By Louise Marshall
Loulabelle Productions
Amateur production
“I am woman, hear me roar!”
Oh, Helen Reddy, where are you now that we really need you? Back in 1972 you made a very necessary statement, and you shouted it loud and clear. You were strong, you were invincible, and you set the tone for much of the feminist rhetoric that was to influence popular culture.
But today, your 1970s voice sounds as strident as Germaine’s. First-wave feminism has long passed, and it’s a brave playwright who revisits it without a clear sense of irony and an even clearer post-modern vision. Which means that Louise Marshall’s new musical show, Corporate: Work’s a Bitch, is taking on a huge job.
I saw the play on a Saturday night, when the Sue Benner Theatre was packed with aspiring middle-management city types, lots of friends and relations, and a fair smattering of good corporate citizens. Not the audience you’d find at La Boite or the Brisbane Powerhouse, or even at other Metro Arts offerings; rather the kind of people who flock to shows like Menopause: the Musical and smutty British comedies. Lots of hairy-lesbian jokes, office sexual politics, deep cleavages and tight jocks, and of course girl-titter about the size of the men’s equipment.
I still can’t work this show out. Retro it certainly is, with flat cat-walk pancake make-up and busting bustiers, and silken legs as long as those in a Hollywood chorus line, but I couldn’t find any irony in the treatment. It was more like The Pyjama Game gone up-market, where the clichés of life in a city legal firm are no different from those on a 1960s factory floor. Guys rule, OK, and if a girl wants to get on she has to have balls of steel, even if it means tearing them from one of her male competitors. Let’s laugh at the old sexist clichés, the show seems to be saying, but let’s not really do anything to change them in fact Corporate encourages rather than undermines sexism, by refusing to take it seriously.
Almost everyone in the cast is a product of The Actors Workshop, and whatever else they teach them there, it certainly isn’t theatrical professionalism. To start the show 20 minutes late on the fourth night of a run, without any explanation or apology, is insulting to an audience, and no other theatre company in town would dare to do it. But then, the show doesn’t really try to be professional. It’s more like graduation night at an expensive Talent School, where pretty prancing ponies show off their tricks for the talent-spotters, and the makeup artists and costume designers are the real stars of the show. I haven’t seen so much gorgeous underwear in years, and the makeup is straight from a potential barrel girl’s portfolio.

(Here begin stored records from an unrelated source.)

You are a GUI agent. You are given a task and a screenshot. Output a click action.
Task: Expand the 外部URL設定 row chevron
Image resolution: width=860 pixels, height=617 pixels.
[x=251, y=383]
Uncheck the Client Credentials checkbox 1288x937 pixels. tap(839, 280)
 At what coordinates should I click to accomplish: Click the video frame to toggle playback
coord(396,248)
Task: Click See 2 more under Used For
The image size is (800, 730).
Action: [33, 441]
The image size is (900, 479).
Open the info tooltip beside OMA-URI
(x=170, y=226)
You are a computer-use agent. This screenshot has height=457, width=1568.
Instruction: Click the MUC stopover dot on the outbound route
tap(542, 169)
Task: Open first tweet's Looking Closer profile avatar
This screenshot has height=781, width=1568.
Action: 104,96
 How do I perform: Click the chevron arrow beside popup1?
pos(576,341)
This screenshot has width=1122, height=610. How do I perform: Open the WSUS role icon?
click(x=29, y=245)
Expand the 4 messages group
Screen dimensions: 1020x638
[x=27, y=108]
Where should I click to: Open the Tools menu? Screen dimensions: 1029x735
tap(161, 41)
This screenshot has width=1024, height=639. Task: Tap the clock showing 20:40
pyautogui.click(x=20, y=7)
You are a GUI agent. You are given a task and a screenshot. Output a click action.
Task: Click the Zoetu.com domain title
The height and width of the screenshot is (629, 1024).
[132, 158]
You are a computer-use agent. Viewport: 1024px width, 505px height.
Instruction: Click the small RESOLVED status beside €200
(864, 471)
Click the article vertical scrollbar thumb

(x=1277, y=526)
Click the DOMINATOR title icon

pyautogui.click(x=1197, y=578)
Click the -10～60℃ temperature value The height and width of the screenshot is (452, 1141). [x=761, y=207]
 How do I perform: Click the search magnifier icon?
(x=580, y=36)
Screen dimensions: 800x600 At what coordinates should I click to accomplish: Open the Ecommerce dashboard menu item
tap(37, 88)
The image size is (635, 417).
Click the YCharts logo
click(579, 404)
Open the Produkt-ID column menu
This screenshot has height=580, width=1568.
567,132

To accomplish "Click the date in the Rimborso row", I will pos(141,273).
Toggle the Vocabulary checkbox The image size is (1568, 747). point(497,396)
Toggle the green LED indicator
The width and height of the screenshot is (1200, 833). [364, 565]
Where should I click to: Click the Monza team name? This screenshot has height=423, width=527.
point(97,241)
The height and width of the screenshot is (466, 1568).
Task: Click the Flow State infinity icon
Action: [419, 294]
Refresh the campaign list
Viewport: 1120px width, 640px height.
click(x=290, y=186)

Clear diction and projection obviously aren’t an important part of the curriculum either, if this production is anything to judge by. Louise Marshall’s script is clichéd enough, but when it’s gabbled and garbled as badly as it is by most of the actors, even the most obvious of the comments fall flat. Most of the laughs are generated by the physical action, like the tizzy walk of the Doris Day look-alike who teeters on her kitten heels, and the serial bonking on the office desks. Great choreography from Simone Fallon, but as far as scripts go, Michael Frayne does farce much better.
This is partly a personal judgment, of course, because plays like Corporate are not to my taste. The playwright has taken the easy option of sending up an unattractive culture without taking it seriously. There are important issues at stake here which could have been addressed in a less simplistic manner. Heaven forbid that I should come across as an ageing, joyless, hairy-legged, ball-breaking heterosexual feminist, but this show needs a sharper wit, a keener edge, if it’s to be anything more than a silly romp.
However, as I’m also the last person to knock new playwrights and companies, full marks to Louise Marshall and her team for having a go, and I have to admit there’s an audience for this kind of show, as the full houses demonstrate.
Who’s going to play Twister on the board room table? How many para-legals can the CEO hump in one night? Will those golden glitter false eyelashes drop off? Which office tart will burst out of her décolletage first? If you care about these questions, then you might well enjoy it. But on a professional level, I’d be very worried indeed if my solicitor’s alcohol of choice were Johnny Walker and coke in a can. Don’t young corporates have any class these days? Whatever happened to Bolly and that other kind of coke? Come back, Eddie and Patsy, all is forgiven.
To sum up, then nice try, everyone, but don’t give up your day jobs. As far as the cast goes, I’m tempted to paraphrase what the MGM talent scout said about Fred Astaire at his first audition “can’t act, can’t sing, can dance a little.”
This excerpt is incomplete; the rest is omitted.